### Task set
1) Reproduce the bankruptcy ruling passage word for word, beginning at "10. Mechanical difficulties" and stopping after "(57) month Plan.".
2) Keep writing the bankruptcy ruling passage, picking up after its last sentence.
* START Quoted passage *
10. Mechanical difficulties in a vehicle that is almost fifteen (15) years old and has high mileage are certainly foreseeable, and the court finds that future maintenance for the Collateral should have been anticipated at the time of the Plan's confirmation, especially by the male Debtor who is employed in the automotive service industry and who had noticed the Check Engine Light appear occasionally prior to confirmation. While the projected cost to repair the Collateral might create a short-term strain on the Debtors' budget, this moderate change in their financial condition is not significant enough to support a reduction in payments due under the fifty-seven (57) month Plan.
11. As for the Debtors' attempt to surrender the Collateral and bifurcate Home Credit's claim, the court agrees with the United States Court of Appeals for the Sixth Circuit's determination that 11 U.S.C. § 1329 only permits post-confirmation modification of the amount and timing of payments, not the total amount of a particular claim; therefore, a debtor cannot modify a plan by surrendering collateral and having any deficiency classified as an unsecured claim. Chrysler Financial Corp. v. Nolan (In re Nolan), 232 F.2d 528, 532-33 (6th Cir. 2000) (holding that § 1329(a) allows for a reduction in the payment of claims but not for a reduction or modification of the claim itself). The United States Bankruptcy Court for the Middle District of North Carolina eloquently explained its adoption of Nolan as follows:
Section 1327 provides the general rule that the plan is binding upon confirmation, while § 1329(a) provides limited exceptions to this rule. Section 1329(a) specifically enumerates the three purposes for which a plan may be modified, but does not include among those [modifying a plan in order to reclassify a secured claim]. Given the binding nature of confirmation, a secured creditor cannot move to modify the plan if the value of the collateral appreciates. This Court is not persuaded that Congress intended to allow a debtor to use § 1329 to essentially revalue collateral that has depreciated while the debtor had the benefit of possession
of that collateral, leaving the creditor with an unsecured claim. Furthermore, a debtor in this situation has other options, if necessary. A debtor can convert to Chapter 7, or dismiss the case and refile after the collateral has been repossessed by the creditor. The Court is unwilling to stretch the plain meaning of § 1329(a) under these circumstances.In re Miller, 2002 WL 31115656 (Bankr. M.D.N.C. Apr. 19, 2002).
* END Quoted passage *
* START Collected material *
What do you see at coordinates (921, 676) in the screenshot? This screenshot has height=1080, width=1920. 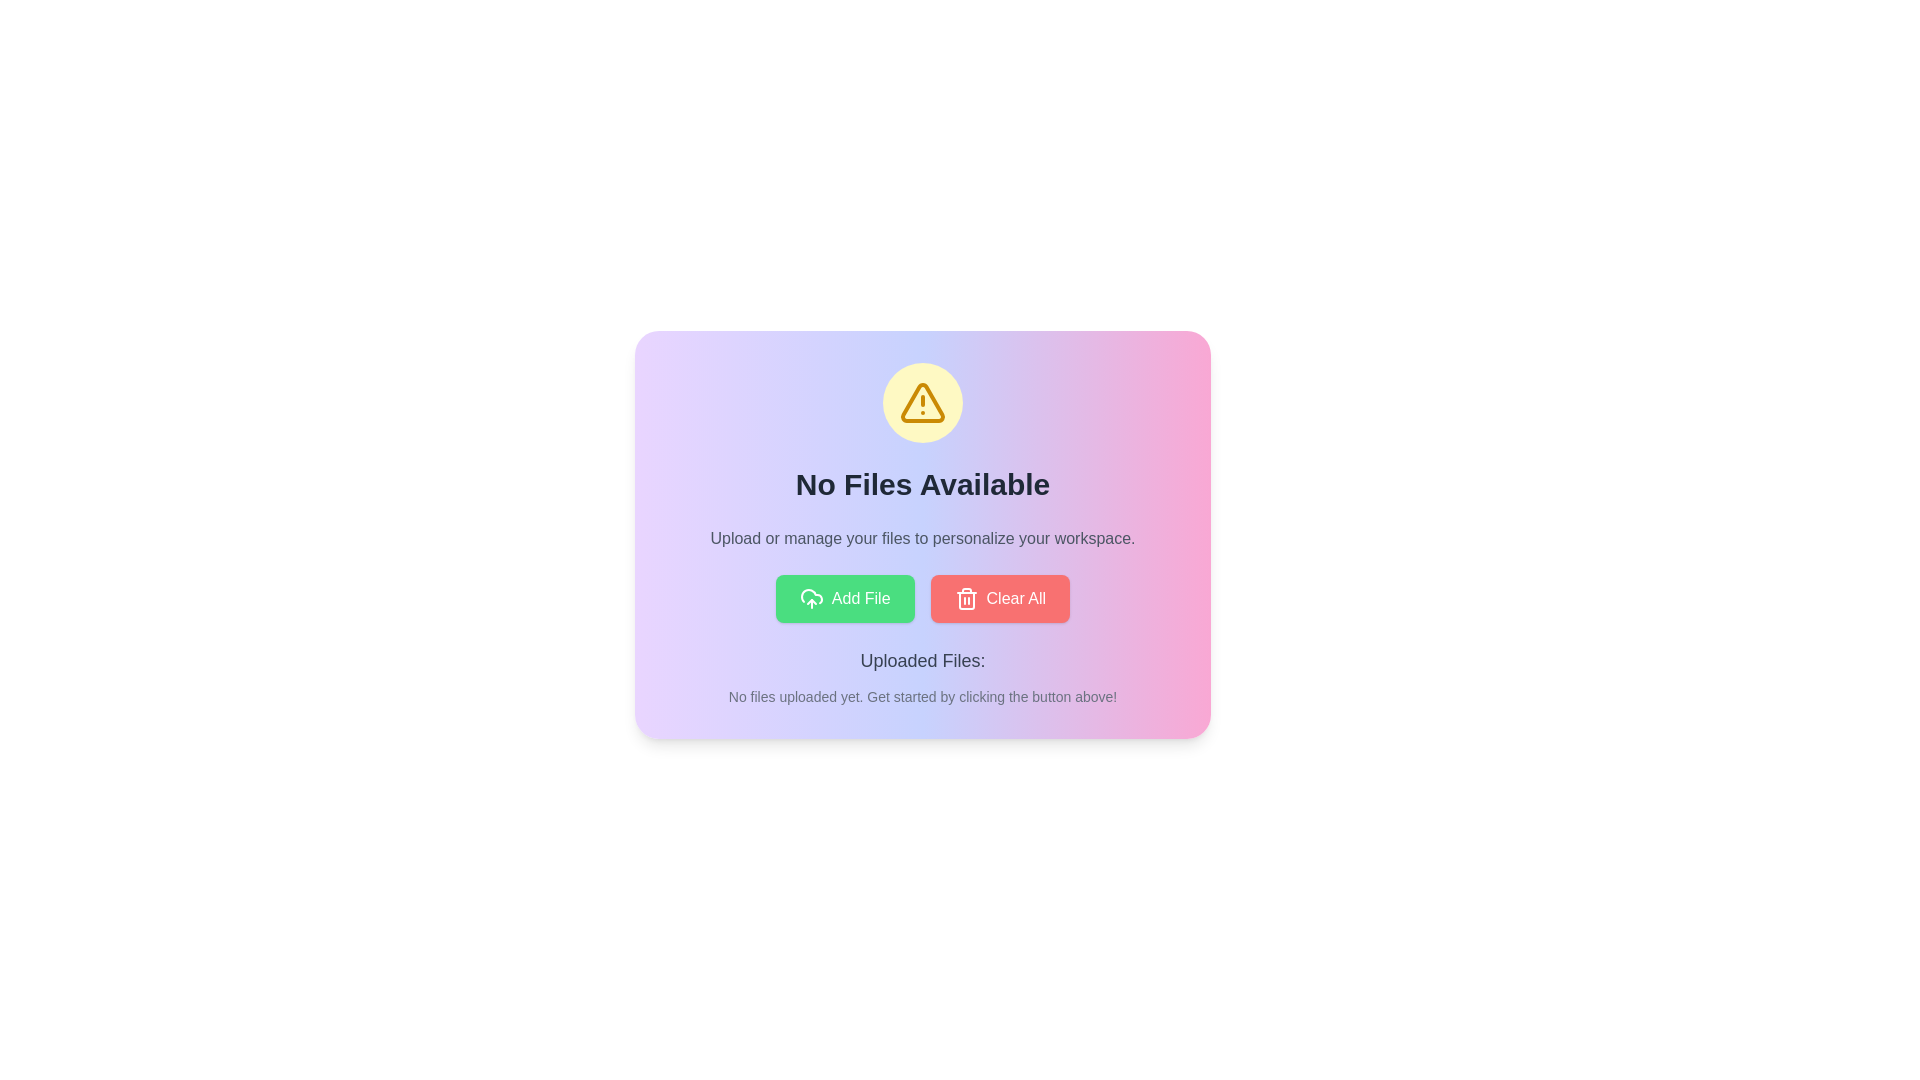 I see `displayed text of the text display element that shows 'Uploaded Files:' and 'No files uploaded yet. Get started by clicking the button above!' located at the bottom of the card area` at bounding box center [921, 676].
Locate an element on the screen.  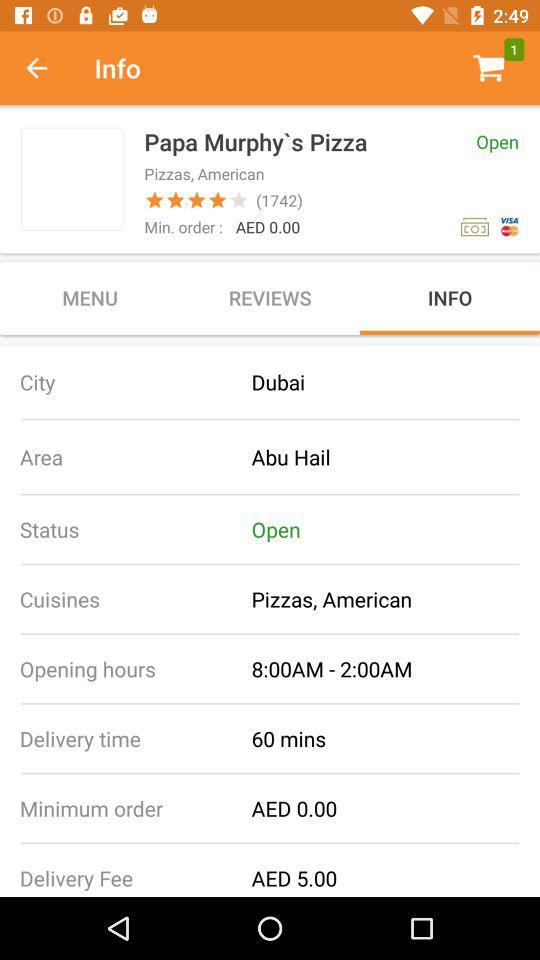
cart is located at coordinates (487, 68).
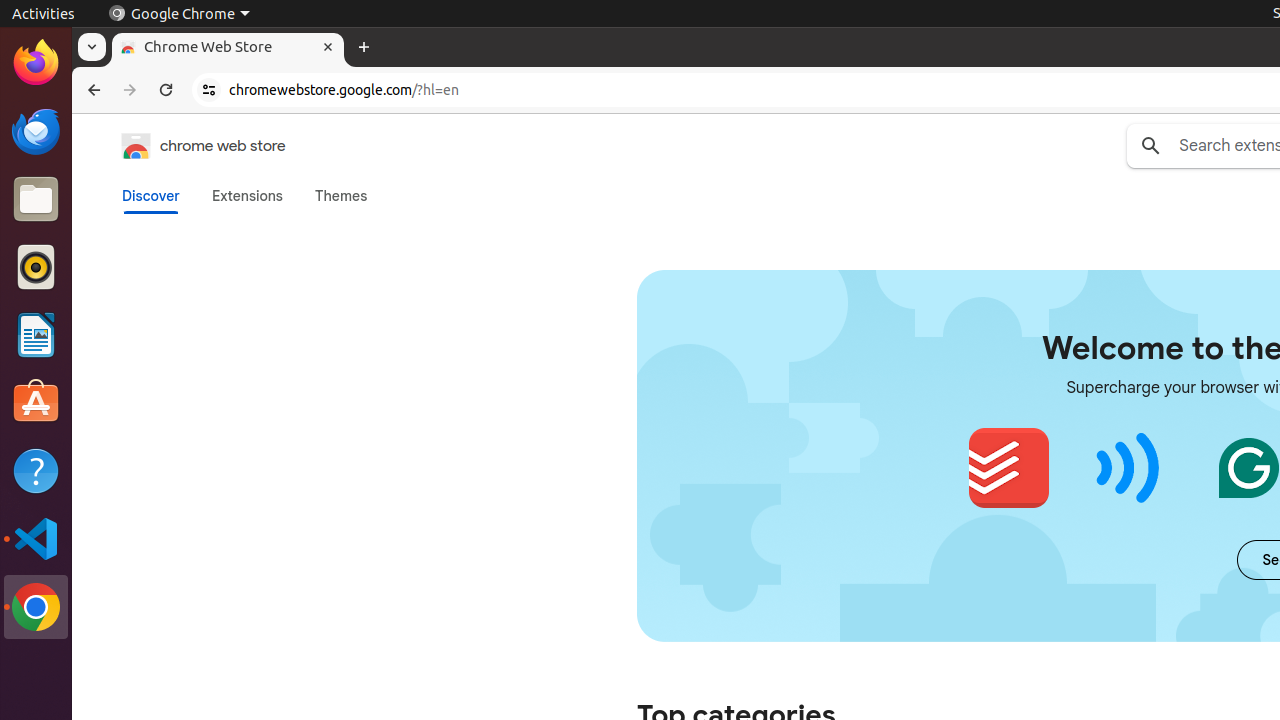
* END Collected material *
### Answers
1)
10. Mechanical difficulties in a vehicle that is almost fifteen (15) years old and has high mileage are certainly foreseeable, and the court finds that future maintenance for the Collateral should have been anticipated at the time of the Plan's confirmation, especially by the male Debtor who is employed in the automotive service industry and who had noticed the Check Engine Light appear occasionally prior to confirmation. While the projected cost to repair the Collateral might create a short-term strain on the Debtors' budget, this moderate change in their financial condition is not significant enough to support a reduction in payments due under the fifty-seven (57) month Plan.

2)
Miller and several other cases address 11 U.S.C. § 502(j) as a possible workaround of the requirements of 11 U.S.C. § 1329(a). This section provides that "[a] claim that has been allowed or disallowed may be reconsidered for cause. A reconsidered claim may be allowed or disallowed according to the equities of the case." "According to these courts, when collateral is surrendered post confirmation [sic], the debtor may use § 502(j) to reduce the creditor's previously allowed secured claim to reflect the value of the surrendered collateral and to reclassify the remainder of creditor's claim as an unsecured deficiency under § 506(a)." In re Boykin, 428 B.R. 662, 667 (Bankr. D.S.C. 2009). See also Miller, 2002 WL 31115656 at *4-5; In re Sellers, 409 B.R. 820, 824 (Bankr. W.D. La. 2009); In re Zeider, 263 B.R. 114, 116-17 (Bankr. D. Ariz. 2001). However, reconsideration of Home Credit's claim pursuant to 11 U.S.C. § 502(j) is not properly before the court at this time. --------
12. The Debtors contend that several courts have rejected the Nolan court's strict interpretation of 11 U.S.C. 1329(a) and will allow a debtor to modify a Chapter 13 plan by surrendering depreciated collateral when such a modification meets the good faith requirement of 11 U.S.C. § 1325(a)(3), which is required for modification pursuant to 11 U.S.C. § 1329(b). The court recognizes this position but notes that most of these cases still require that a proposed modification be supported by a substantial and unanticipated change in financial condition, a finding the court has already rejected in this case.
13. On the Petition Date, the Debtors had owned the Collateral for only six (6) months, and the Debtors have added almost 20,000 miles to the Collateral since execution of the Note. The Debtors have received a benefit from their purchase, even with an estimated cost of $1,242.21 to repair the Collateral. While the mechanical troubles with the Collateral are unfortunate and may have caused the Collateral to depreciate, the Debtors are bound by the Plan, and 11 U.S.C. § 1329(a) does not permit a modification that would allow the Debtors to surrender the Collateral and convert any deficiency owed Home Credit to an unsecured claim with a mere 3.4% disbursement; now therefore,
IT IS ORDERED, ADJUDGED, AND DECREED that the Motion to Modify be, and hereby is, denied.
SO ORDERED.
SIGNED this 2 day of May, 2016.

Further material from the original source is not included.